TASK TO CARRY OUT
Recast all of the rows below as a numbered list, omitting blank lines. Leave the pictures out of your answer.

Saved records

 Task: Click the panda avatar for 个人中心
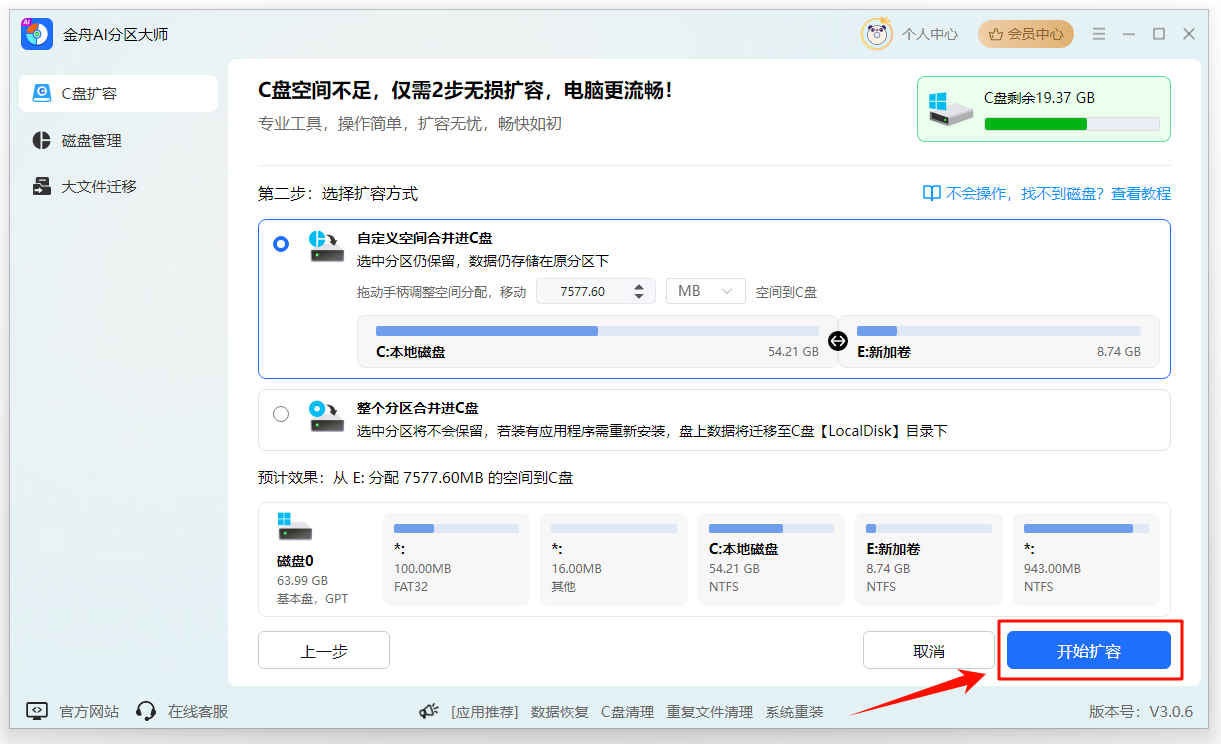877,34
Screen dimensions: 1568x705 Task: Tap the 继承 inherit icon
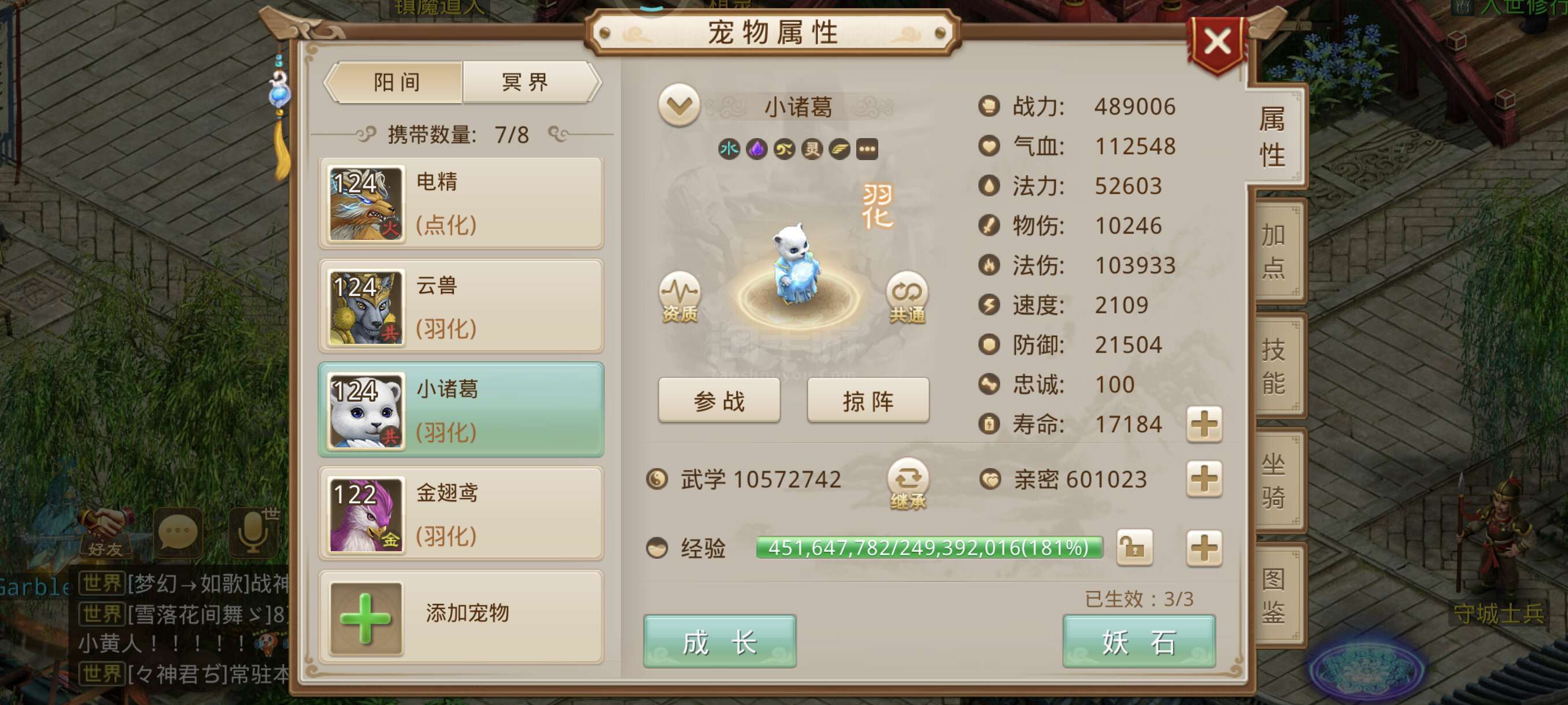(908, 484)
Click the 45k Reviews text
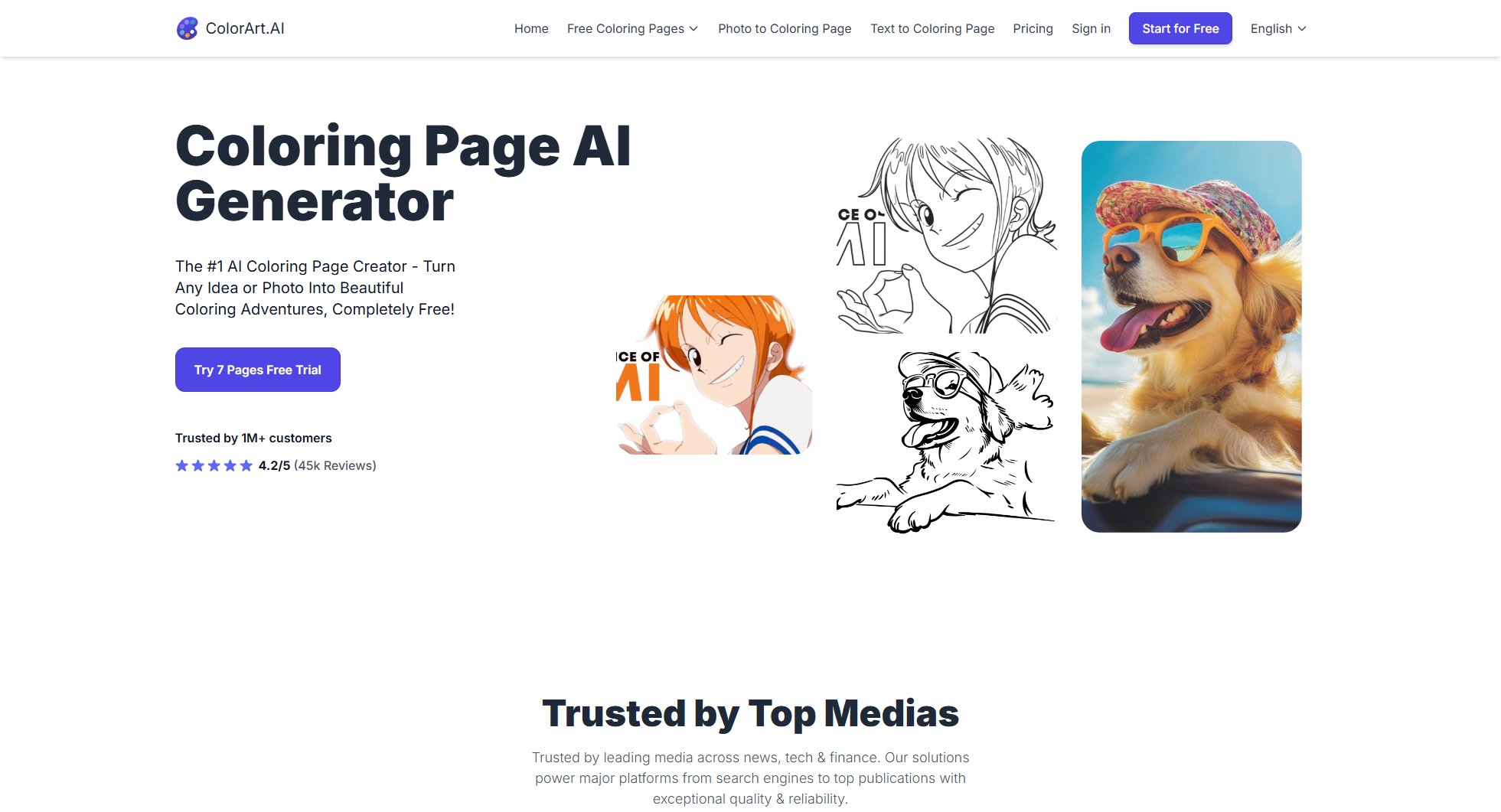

SOLVED PROBLEM
1.  Task: Click the panda avatar for 个人中心
2. 877,34
3. Screen dimensions: 1568x705 Task: Tap the 继承 inherit icon
4. (908, 484)
5. Click the 45k Reviews text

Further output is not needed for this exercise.